== PROBLEM ==
Continue the Supreme Court syllabus on Setser's federal sentence from the point where it stops.

Certiorari To The United States Court Of Appeals For The Fifth Circuit
No. 10–7387. Argued November 30, 2011—Decided March 28, 2012
When petitioner Setser was indicted in a Texas court on drug charges, the State also moved to revoke the probation term that he was then serving for another drug offense. At about the same time, Setser pleaded guilty to federal drug charges. The Federal District Court imposed a 151-month sentence to run consecutively to any state sentence imposed for the probation violation, but concurrently with any state sentence imposed on the new drug charge. While Setser’s federal appeal was pending, the state court sentenced him to 5 years for the probation violation and 10 years for the drug charge, but ordered the sentences to be served concurrently. The Fifth Circuit affirmed the federal sentence, holding that the District Court had authority to order a sentence consecutive to an anticipated state sentence, and that Setser’s sentence was reasonable, even if the state court’s decision made it unclear exactly how to administer it.
Held:
1. The District Court had discretion to order that Setser’s federal sentence run consecutively to his anticipated state sentence for the probation violation. Pp. 2–12.
(a) Judges have traditionally had broad discretion in selecting whether the sentences they impose will run concurrently or consecutively with respect to other sentences that they impose, or that have been imposed in other proceedings, including state proceedings, see Oregon v. Ice, 555 U. S. 160–169. The statutory text and structure do not foreclose a district court’s exercise of this discretion with respect to anticipated state sentences. The Sentencing Reform Act of 1984 addresses the concurrent-vs.-consecutive decision, but not the situation here, since the District Court did not impose “multiple terms of imprisonment . . . at the same time,” and Setser was not “already subject to” the state sentences at issue, 18 U. S. C. §3584(a). This does not mean, as Setser and the Government claim, that the District Court lacked authority to act as it did and that the Bureau of Prisons is to make the concurrent-vs.-consecutive decision after the federal sentence has been imposed. Section 3621(b), from which the Bureau claims to derive this authority, says nothing about concurrent or consecutive sentences. And it is more natural to read §3584(a) as leaving room for the exercise of judicial discretion in situations not covered than it is to read §3621(b) as giving the Bureau what amounts to sentencing authority. Setser’s arguments to the contrary are unpersuasive. Pp. 2–8.

== DATA EXTRACT ==
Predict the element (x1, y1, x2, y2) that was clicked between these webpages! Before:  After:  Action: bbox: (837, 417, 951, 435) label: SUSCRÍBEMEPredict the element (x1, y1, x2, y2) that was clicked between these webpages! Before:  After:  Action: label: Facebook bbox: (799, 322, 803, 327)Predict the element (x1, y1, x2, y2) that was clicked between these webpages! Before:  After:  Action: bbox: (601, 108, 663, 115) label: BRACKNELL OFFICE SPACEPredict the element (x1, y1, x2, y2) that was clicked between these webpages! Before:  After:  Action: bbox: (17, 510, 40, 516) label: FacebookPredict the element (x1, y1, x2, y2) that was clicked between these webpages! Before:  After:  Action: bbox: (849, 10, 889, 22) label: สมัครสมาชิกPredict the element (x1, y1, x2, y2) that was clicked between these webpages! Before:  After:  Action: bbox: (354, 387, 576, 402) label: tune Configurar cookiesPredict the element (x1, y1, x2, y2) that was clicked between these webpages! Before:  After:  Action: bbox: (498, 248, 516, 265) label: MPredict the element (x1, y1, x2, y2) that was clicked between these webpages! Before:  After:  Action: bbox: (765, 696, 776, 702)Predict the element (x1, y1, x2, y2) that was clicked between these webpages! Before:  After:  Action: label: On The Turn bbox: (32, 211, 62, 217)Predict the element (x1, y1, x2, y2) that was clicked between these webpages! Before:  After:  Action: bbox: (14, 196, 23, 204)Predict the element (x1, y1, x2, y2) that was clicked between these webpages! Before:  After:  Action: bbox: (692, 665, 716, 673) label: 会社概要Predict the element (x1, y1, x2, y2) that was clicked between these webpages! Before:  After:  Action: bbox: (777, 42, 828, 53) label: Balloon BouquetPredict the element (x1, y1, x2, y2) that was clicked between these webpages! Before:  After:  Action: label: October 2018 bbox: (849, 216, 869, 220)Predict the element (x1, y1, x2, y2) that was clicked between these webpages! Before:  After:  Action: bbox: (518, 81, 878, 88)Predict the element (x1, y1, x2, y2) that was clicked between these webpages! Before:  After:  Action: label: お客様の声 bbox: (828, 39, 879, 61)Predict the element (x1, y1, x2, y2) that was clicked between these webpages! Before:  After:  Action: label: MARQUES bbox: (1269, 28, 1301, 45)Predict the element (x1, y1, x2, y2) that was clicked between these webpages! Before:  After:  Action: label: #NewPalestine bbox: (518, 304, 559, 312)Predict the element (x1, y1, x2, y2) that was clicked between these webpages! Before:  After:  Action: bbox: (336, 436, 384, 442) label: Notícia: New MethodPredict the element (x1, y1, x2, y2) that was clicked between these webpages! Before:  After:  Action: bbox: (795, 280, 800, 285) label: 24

== RESPONSE AREA ==
(b) None of the other objections raised by Setser and the Government requires a different result. Pp. 8–12.
2. The state court’s subsequent decision to make the state sentences run concurrently does not establish that the Federal District Court imposed an unreasonable sentence. The difficulty here arises not from the federal-court sentence—which is to run concurrently with one state sentence and consecutively with another—but from the state court’s decision. Deciding which of the District Court’s dispositions should prevail under these circumstances is a problem, but it does not show the District Court’s sentence to be unlawful. The reasonableness standard for reviewing federal sentences asks whether the district court abused its discretion, see Gall v. United States, 552 U. S. 38, but Setser identifies no flaw in the District Court’s decisionmaking process, nor anything available at the time of sentencing that the court failed to consider. Where late-onset facts make it difficult, or even impossible, to implement the sentence, the Bureau of Prisons may determine, in the first instance, how long the District Court’s sentence authorizes it to continue Setser’s confinement, subject to the potential for judicial review. Pp. 12–14.
607 F. 3d 128, affirmed.
Scalia, J., delivered the opinion of the Court, in which Roberts, C. J., and Thomas, Alito, Sotomayor, and Kagan, JJ., joined. Breyer, J., filed a dissenting opinion, in which Kennedy and Ginsburg, JJ., joined.